When asked, “How do characters move from mundane to fantastic settings?” the correct answer is:

  1. The take the 45st L, get off at the first stop, then go left at the bottom of the stairs.
  2. By grounding the unfamiliar in the familiar.

In the Harry Potter Universe, children get to Hogwarts from Platform 9 3/4 at London’s King’s Cross station. Aside from people not noticing a young person with a tram of luggage and a caged owl on top or that youngster and all their belongings suddenly disappearing into a brick pillar, we’re back to the familiar in the unfamiliar mentioned in World-Building – Revealing Settings Through Relatable Characters.

It’s worth noting that Harry Potter’s Platform 9 3/4 is a representation of the starting point for every hero on every hero’s journey regardless of culture or mythology: We enter the fantastic via the mundane. The invitation to the mythic must be accepted or there is no journey and the invitation must be accepted in front of others – Muggles – who can’t accept or refuse to accept it. Usually there’s a mentor/guide/guardian/herald/… someone to help the young adventurer on. Harry Potter’s Mrs. Weasley told him how to “enter”, ie, pass the first challenge.

The message here is that entry into the fantastic is always around us, is everywhere, is waiting for us to become aware.
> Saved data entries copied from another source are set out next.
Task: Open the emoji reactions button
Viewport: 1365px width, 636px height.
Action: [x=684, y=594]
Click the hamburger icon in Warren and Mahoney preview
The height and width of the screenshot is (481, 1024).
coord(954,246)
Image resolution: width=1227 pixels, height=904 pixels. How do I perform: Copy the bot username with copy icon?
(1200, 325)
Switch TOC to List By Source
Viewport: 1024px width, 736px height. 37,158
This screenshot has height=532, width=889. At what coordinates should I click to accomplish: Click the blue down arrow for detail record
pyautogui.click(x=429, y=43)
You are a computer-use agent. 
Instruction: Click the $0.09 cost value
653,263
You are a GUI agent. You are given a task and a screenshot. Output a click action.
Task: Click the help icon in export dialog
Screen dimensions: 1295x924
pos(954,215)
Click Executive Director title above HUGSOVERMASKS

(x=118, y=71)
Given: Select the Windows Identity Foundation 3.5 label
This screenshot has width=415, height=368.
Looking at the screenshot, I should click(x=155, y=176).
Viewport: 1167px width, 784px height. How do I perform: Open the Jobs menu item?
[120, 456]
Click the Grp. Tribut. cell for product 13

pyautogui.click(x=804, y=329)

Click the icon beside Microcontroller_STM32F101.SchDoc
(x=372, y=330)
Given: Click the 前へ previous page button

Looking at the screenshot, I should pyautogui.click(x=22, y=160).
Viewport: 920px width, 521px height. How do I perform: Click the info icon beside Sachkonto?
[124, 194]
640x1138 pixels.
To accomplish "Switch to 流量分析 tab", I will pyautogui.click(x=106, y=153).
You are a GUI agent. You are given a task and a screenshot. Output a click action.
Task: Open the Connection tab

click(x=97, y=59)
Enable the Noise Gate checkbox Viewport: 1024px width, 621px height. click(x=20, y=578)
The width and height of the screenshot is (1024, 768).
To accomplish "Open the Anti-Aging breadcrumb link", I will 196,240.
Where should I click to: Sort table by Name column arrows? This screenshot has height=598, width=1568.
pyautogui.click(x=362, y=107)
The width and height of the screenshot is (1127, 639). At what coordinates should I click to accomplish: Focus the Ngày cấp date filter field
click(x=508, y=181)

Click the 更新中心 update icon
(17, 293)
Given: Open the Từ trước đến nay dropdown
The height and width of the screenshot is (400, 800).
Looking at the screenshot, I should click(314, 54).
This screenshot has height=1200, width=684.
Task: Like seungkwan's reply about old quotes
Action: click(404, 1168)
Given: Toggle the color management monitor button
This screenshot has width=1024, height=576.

Consider Keith Jarrett’s preface to his album Treasure Island:

The treasure has always been there
It is not hidden
But is only where certain people would look
At all
Thus it remains a secret to the rest
And to solace themselves
They say it’s hidden
Or buried
To still their invading thoughts.

Some are calm and content
Or at peace, in their words

Some are stirred and cloudy
But they are improving their vision

Of the island
Of themselves

I make use of these “we must see the magic for it to exist” concepts myself in my short story The Magic Tassels: A shaman lives in a village and is known for the magic tassels he wears on his wrists. Different villages come and ask what the tassels are for and he asks them, “What do you think?” Everyone tells a magic story about them save three old women who mock him. Later the village is threatened and everyone will die. The villagers come to the shaman for help and his tassels turn into the magic each saw, which saves them.

Except for the three old women. When they ask him to save them he answers, “No, the only magic in my tassels is that which others put there. All the magic I gave others they already had. I merely reminded them of the magic within them. You saw nothing in my tassels, so there’s nothing I can give you. There is no magic in you for me to remind you.”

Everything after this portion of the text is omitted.